Directive:
In the travel post about Hue, what other name is the Huong River known by?

-------- Selected excerpt --------

Thursday, May 15, 2014


With a few days remaining on our trip to North Vietnam, we decided to take an extemporaneous trip south on May 13th and check out a couple of towns that sounded interesting.

We chose an overnight train that once again left Hanoi at 23:00 for a 12-hour ride to Hue (pronounced "Way" with a slight H sound in front). Hue is the former capital of Vietnam - now it is Hanoi. Scudding along rails in the last few hours, we were presented with some beautiful scenery of meandering rivers bordered by the pervasive rice paddies with backdrops of towering limestone hills.

View from train

The City of Hue is bisected by the 80-km long Huong River (aka Perfume River). The nickname derives from all the flowers that fall into it which give it a nice aroma. Our hotel was on the south side, a couple blocks off the River.

After our midday check-in, we hiked across the bridge to the north half of the City and to the old citadel (Imperial City) of the last reigning dynasty. The walls of the citadel, 10 km long and 2 m thick, are still intact as is most of the surrounding moat.

Bridge over moat to citadel

Within the outer walls is the intact walled compound of the late dynasty surrounded by a 2nd moat. Restoration work is being done to its walls and the vestigial buildings within. The sinecure dynasties reign ended in mid 1900 and on display were many old photos that showed the privileged lives of the nobility and their ample entourage in an exquisite setting while the masses bestowed a reverence worthy of gods.

-------- Data entries --------

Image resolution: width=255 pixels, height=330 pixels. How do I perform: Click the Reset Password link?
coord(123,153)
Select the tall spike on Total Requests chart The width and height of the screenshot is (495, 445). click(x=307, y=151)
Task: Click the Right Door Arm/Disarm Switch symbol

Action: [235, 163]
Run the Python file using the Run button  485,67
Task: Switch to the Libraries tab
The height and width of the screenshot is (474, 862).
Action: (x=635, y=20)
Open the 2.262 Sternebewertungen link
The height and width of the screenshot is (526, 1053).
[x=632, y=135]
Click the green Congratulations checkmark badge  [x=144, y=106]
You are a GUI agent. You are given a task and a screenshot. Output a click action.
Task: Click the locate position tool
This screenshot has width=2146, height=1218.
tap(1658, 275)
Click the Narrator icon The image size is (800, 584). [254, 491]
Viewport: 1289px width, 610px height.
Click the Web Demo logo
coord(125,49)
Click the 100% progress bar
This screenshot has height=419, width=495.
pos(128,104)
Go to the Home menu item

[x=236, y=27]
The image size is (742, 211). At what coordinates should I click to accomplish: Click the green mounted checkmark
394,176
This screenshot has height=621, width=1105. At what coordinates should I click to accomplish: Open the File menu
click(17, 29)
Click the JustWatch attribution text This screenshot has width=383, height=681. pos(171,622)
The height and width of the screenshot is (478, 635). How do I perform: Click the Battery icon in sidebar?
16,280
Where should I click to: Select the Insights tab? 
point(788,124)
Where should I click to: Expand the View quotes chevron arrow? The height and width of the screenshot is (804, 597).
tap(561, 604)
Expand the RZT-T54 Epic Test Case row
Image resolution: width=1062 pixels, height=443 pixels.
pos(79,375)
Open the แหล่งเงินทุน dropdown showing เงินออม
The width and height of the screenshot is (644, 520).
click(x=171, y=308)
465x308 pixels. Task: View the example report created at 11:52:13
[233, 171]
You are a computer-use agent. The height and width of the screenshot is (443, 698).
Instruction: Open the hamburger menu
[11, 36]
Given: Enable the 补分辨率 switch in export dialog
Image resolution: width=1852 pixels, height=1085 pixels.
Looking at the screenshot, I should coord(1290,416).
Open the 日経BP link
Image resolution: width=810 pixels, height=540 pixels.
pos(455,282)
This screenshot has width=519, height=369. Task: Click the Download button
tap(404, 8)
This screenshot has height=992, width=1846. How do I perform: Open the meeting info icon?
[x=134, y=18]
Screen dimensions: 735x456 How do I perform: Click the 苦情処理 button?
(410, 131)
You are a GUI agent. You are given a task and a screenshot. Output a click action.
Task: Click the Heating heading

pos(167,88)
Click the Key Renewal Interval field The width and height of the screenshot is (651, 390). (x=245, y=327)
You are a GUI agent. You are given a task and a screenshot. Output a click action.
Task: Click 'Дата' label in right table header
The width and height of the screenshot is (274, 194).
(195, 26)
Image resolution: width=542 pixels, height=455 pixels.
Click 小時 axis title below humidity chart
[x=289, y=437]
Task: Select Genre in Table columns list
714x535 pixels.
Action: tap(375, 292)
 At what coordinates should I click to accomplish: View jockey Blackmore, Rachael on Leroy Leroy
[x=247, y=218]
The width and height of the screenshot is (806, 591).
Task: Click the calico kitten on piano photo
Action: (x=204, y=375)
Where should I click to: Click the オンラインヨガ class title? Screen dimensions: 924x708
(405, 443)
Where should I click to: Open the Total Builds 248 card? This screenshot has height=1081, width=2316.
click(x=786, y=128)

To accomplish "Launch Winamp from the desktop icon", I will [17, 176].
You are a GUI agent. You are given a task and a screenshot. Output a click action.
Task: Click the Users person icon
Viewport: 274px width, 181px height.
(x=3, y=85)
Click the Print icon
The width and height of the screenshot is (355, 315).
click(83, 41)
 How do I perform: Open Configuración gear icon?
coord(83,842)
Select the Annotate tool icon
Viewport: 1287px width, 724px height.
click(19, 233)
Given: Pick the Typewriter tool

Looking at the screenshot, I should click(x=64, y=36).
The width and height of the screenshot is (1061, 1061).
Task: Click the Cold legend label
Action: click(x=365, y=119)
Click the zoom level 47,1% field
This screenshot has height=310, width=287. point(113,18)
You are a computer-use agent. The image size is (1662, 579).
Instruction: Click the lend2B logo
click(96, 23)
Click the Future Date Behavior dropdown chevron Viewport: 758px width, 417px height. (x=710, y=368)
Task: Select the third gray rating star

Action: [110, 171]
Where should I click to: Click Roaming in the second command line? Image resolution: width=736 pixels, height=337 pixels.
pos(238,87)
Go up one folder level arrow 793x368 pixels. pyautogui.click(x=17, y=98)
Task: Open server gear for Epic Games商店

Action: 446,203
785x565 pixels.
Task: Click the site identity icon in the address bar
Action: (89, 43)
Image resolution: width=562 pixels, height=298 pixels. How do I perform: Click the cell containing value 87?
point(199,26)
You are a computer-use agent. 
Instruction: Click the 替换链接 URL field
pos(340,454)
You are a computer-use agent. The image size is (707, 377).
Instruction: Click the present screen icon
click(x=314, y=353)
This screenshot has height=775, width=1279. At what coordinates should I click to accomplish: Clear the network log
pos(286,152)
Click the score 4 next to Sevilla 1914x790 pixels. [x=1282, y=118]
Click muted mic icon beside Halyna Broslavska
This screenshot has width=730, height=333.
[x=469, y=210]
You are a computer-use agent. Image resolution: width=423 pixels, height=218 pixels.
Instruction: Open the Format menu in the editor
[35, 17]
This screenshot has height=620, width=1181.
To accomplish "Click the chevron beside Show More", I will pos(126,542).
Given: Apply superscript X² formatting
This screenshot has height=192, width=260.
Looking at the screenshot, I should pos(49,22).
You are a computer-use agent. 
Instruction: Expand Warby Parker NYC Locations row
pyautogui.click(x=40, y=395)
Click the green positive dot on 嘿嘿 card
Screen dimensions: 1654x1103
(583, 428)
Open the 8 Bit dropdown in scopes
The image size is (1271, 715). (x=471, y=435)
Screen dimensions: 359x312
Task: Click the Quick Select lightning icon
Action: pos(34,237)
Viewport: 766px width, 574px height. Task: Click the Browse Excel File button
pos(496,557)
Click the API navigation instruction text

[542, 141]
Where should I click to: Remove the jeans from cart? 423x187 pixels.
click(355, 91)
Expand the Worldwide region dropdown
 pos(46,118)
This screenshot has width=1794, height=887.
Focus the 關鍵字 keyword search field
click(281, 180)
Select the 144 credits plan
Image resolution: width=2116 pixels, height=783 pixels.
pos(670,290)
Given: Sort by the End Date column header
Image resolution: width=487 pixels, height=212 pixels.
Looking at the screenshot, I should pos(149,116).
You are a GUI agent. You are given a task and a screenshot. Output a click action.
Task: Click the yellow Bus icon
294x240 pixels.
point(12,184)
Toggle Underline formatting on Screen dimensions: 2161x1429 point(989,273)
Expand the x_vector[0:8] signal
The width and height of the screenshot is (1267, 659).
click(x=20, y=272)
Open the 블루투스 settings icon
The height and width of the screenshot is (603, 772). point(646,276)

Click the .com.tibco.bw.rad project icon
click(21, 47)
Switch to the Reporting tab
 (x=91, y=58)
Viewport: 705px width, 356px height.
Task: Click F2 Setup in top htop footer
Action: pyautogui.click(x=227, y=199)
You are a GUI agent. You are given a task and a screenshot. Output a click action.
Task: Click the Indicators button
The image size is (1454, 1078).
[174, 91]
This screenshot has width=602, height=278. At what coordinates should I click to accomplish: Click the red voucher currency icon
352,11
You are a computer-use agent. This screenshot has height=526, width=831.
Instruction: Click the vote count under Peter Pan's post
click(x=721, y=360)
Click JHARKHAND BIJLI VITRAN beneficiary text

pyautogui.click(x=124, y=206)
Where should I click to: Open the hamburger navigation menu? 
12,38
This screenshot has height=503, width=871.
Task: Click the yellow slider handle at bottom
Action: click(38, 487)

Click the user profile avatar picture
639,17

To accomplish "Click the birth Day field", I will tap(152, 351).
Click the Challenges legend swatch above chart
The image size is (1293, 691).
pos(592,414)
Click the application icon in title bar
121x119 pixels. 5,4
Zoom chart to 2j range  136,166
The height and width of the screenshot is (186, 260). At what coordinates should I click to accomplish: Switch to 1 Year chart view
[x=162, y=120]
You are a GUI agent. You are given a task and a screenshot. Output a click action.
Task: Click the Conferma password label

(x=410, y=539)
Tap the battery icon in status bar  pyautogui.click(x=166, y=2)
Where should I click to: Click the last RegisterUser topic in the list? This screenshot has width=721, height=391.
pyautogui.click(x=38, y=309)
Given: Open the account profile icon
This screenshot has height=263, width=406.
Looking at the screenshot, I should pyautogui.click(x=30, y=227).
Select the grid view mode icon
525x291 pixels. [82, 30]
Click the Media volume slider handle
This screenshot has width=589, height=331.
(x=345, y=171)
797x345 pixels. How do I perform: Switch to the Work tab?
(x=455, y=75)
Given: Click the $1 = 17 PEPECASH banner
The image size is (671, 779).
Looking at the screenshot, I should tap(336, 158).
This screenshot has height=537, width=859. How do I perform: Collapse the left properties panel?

--------

Reply:
The Perfume River.